*** Opening of GIVEN DATA ***

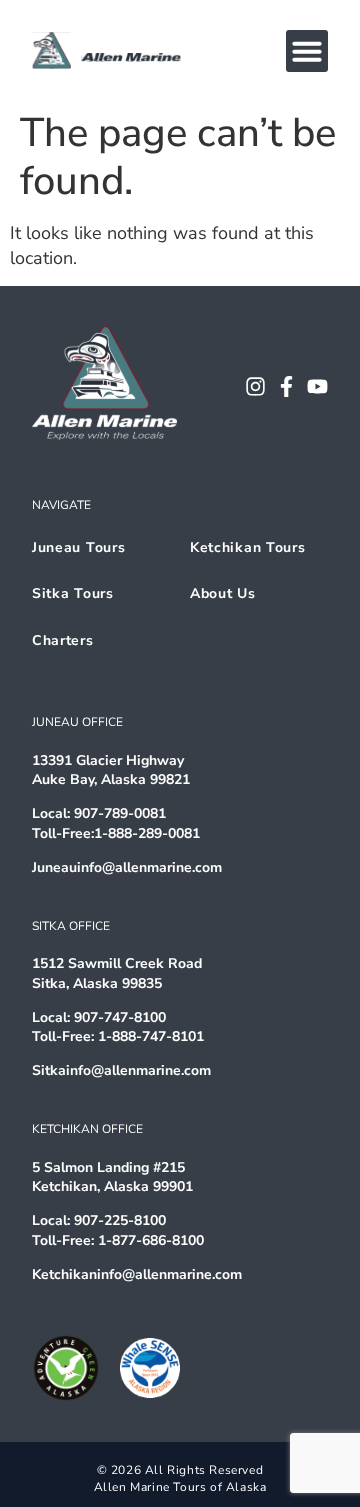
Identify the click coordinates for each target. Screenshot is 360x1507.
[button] (307, 51)
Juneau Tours (78, 547)
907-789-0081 (120, 813)
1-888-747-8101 (151, 1036)
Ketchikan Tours (248, 547)
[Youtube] (317, 386)
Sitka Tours (73, 593)
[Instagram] (255, 386)
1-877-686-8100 (151, 1240)
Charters (63, 640)
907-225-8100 (120, 1220)
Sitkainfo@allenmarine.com (121, 1070)
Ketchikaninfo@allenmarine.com (137, 1274)
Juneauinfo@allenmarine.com (127, 867)
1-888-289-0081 (147, 833)
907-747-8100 (120, 1017)
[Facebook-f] (286, 386)
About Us (223, 593)
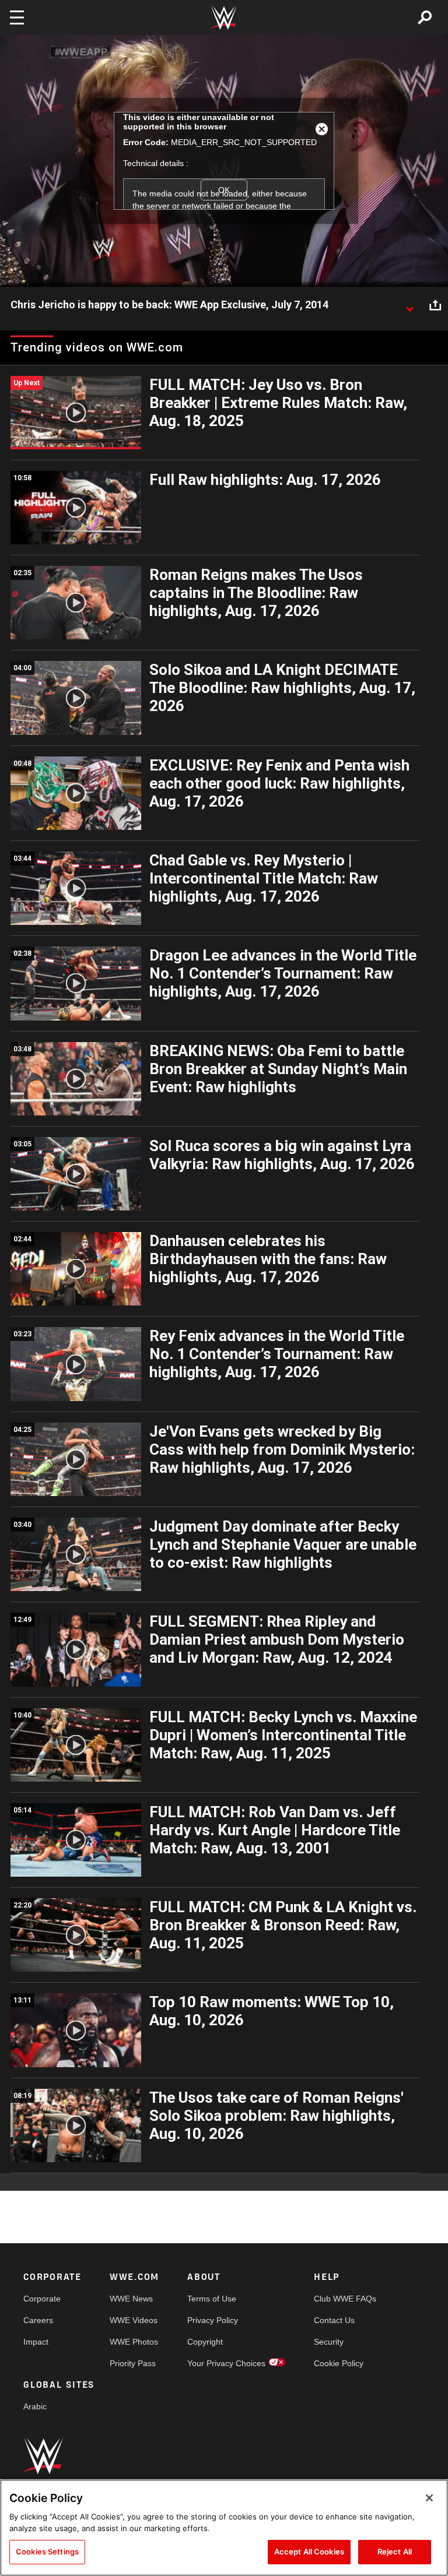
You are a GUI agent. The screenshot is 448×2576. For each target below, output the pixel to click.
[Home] (224, 18)
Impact (35, 2341)
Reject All (394, 2551)
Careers (38, 2320)
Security (329, 2341)
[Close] (429, 2498)
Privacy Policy (212, 2320)
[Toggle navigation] (17, 17)
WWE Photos (134, 2341)
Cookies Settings (47, 2551)
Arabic (35, 2406)
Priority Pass (133, 2363)
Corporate (42, 2298)
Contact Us (334, 2320)
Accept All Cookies (309, 2551)
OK (224, 190)
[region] (224, 2527)
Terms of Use (211, 2298)
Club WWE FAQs (345, 2298)
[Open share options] (435, 305)
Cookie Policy (338, 2363)
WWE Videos (134, 2320)
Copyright (205, 2341)
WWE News (131, 2298)
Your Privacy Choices (226, 2363)
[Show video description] (409, 305)
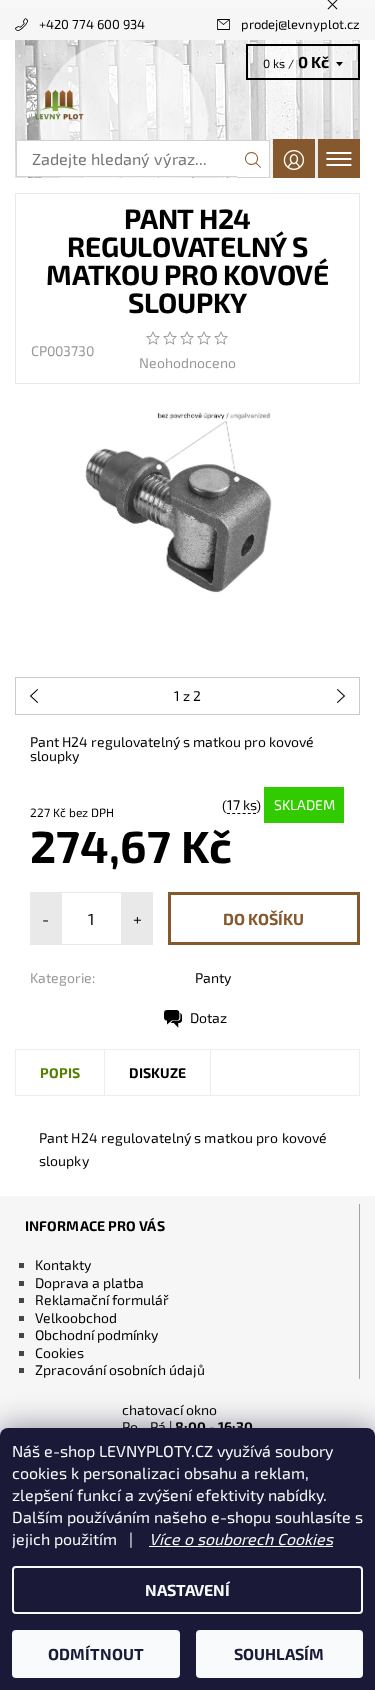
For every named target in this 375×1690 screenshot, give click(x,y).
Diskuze (157, 1072)
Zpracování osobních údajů (120, 1369)
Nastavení (187, 1589)
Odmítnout (96, 1653)
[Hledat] (253, 159)
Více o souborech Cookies (241, 1538)
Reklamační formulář (102, 1299)
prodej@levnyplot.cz (300, 24)
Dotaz (208, 1017)
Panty (213, 977)
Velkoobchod (76, 1317)
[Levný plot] (187, 106)
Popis (60, 1072)
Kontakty (63, 1264)
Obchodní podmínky (96, 1334)
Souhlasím (279, 1653)
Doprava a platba (89, 1282)
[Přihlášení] (294, 158)
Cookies (59, 1352)
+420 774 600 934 (92, 24)
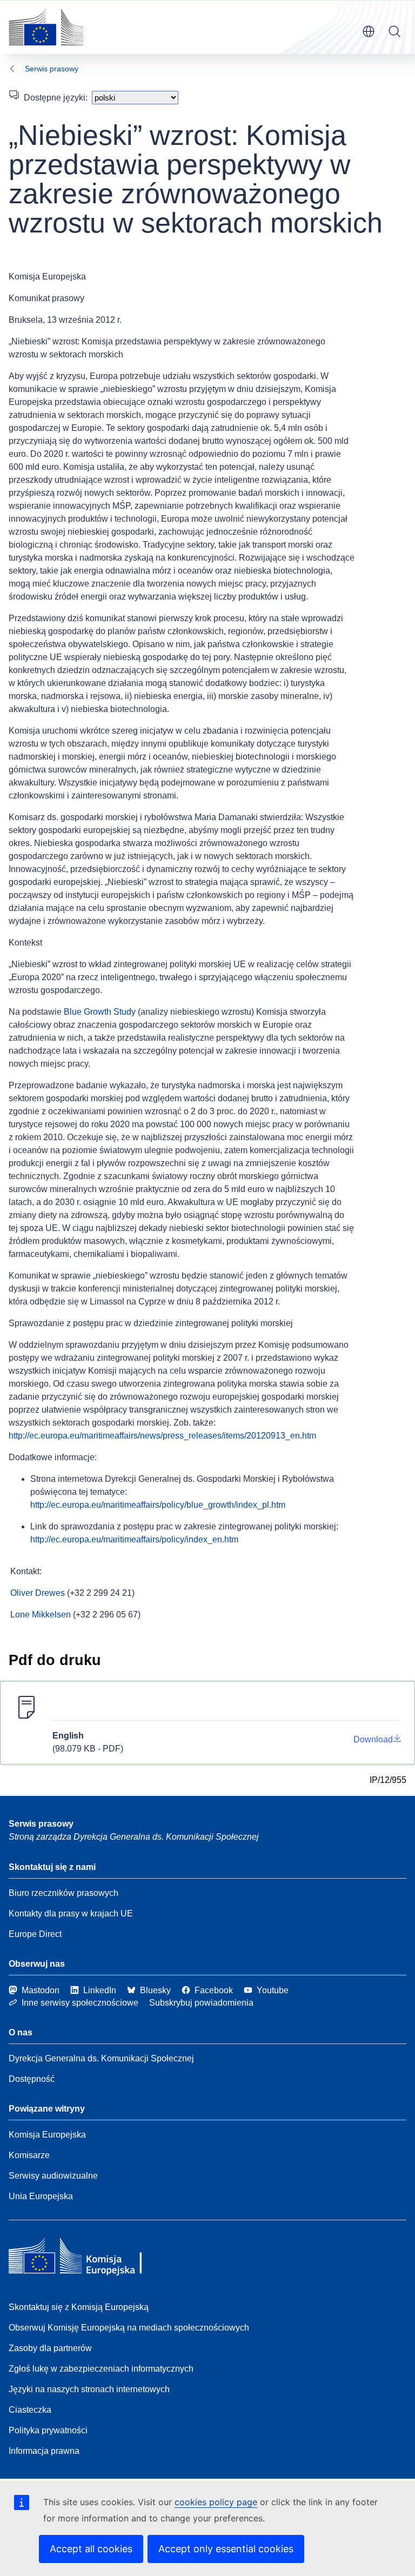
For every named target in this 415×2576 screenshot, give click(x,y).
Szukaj (394, 31)
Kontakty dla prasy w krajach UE (71, 1913)
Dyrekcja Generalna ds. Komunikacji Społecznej (101, 2058)
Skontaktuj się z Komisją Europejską (79, 2307)
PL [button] (368, 31)
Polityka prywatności (48, 2430)
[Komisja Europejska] (46, 27)
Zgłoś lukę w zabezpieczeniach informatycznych (101, 2368)
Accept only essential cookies (225, 2548)
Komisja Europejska (47, 2134)
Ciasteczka (30, 2409)
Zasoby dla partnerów (50, 2348)
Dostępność (32, 2079)
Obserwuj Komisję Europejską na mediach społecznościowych (129, 2327)
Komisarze (29, 2155)
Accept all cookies (91, 2548)
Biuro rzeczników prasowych (63, 1893)
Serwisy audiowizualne (53, 2175)
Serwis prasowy (51, 68)
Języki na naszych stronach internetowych (89, 2389)
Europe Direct (35, 1934)
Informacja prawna (44, 2450)
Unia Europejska (41, 2196)
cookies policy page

*** Close of GIVEN DATA ***

**TASK DETAILS**
Only the lines from the start of the material to the line with "Dostępność (32, 2079)", inclusive, belong in the answer, printed exactly and free of pictures.

**WRITTEN REPLY**
Identify the click coordinates for each target. Screenshot is 360x1507.
[button] (307, 51)
Juneau Tours (78, 547)
907-789-0081 (120, 813)
1-888-747-8101 (151, 1036)
Ketchikan Tours (248, 547)
[Youtube] (317, 386)
Sitka Tours (73, 593)
[Instagram] (255, 386)
1-877-686-8100 (151, 1240)
Charters (63, 640)
907-225-8100 (120, 1220)
Sitkainfo@allenmarine.com (121, 1070)
Ketchikaninfo@allenmarine.com (137, 1274)
Juneauinfo@allenmarine.com (127, 867)
1-888-289-0081 (147, 833)
907-747-8100 (120, 1017)
[Facebook-f] (286, 386)
About Us (223, 593)
You are a GUI agent. The screenshot is 448×2576. For each target below, output the pixel to click.
[Home] (224, 18)
Impact (35, 2341)
Reject All (394, 2551)
Careers (38, 2320)
Security (329, 2341)
[Close] (429, 2498)
Privacy Policy (212, 2320)
[Toggle navigation] (17, 17)
WWE Photos (134, 2341)
Cookies Settings (47, 2551)
Arabic (35, 2406)
Priority Pass (133, 2363)
Corporate (42, 2298)
Contact Us (334, 2320)
Accept All Cookies (309, 2551)
OK (224, 190)
[region] (224, 2527)
Terms of Use (211, 2298)
Club WWE FAQs (345, 2298)
[Open share options] (435, 305)
Cookie Policy (338, 2363)
WWE Videos (134, 2320)
Copyright (205, 2341)
WWE News (131, 2298)
Your Privacy Choices (226, 2363)
[Show video description] (409, 305)
For every named target in this 375×1690 screenshot, give click(x,y).
Diskuze (157, 1072)
Zpracování osobních údajů (120, 1369)
Nastavení (187, 1589)
Odmítnout (96, 1653)
[Hledat] (253, 159)
Více o souborech Cookies (241, 1538)
Reklamační formulář (102, 1299)
prodej@levnyplot.cz (300, 24)
Dotaz (208, 1017)
Panty (213, 977)
Velkoobchod (76, 1317)
[Levný plot] (187, 106)
Popis (60, 1072)
Kontakty (63, 1264)
Obchodní podmínky (96, 1334)
Souhlasím (279, 1653)
Doprava a platba (89, 1282)
[Přihlášení] (294, 158)
Cookies (59, 1352)
+420 774 600 934 (92, 24)
For every named target in this 415×2576 screenshot, give click(x,y).
Szukaj (394, 31)
Kontakty dla prasy w krajach UE (71, 1913)
Dyrekcja Generalna ds. Komunikacji Społecznej (101, 2058)
Skontaktuj się z Komisją Europejską (79, 2307)
PL [button] (368, 31)
Polityka prywatności (48, 2430)
[Komisja Europejska] (46, 27)
Zgłoś lukę w zabezpieczeniach informatycznych (101, 2368)
Accept only essential cookies (225, 2548)
Komisja Europejska (47, 2134)
Ciasteczka (30, 2409)
Zasoby dla partnerów (50, 2348)
Dostępność (32, 2079)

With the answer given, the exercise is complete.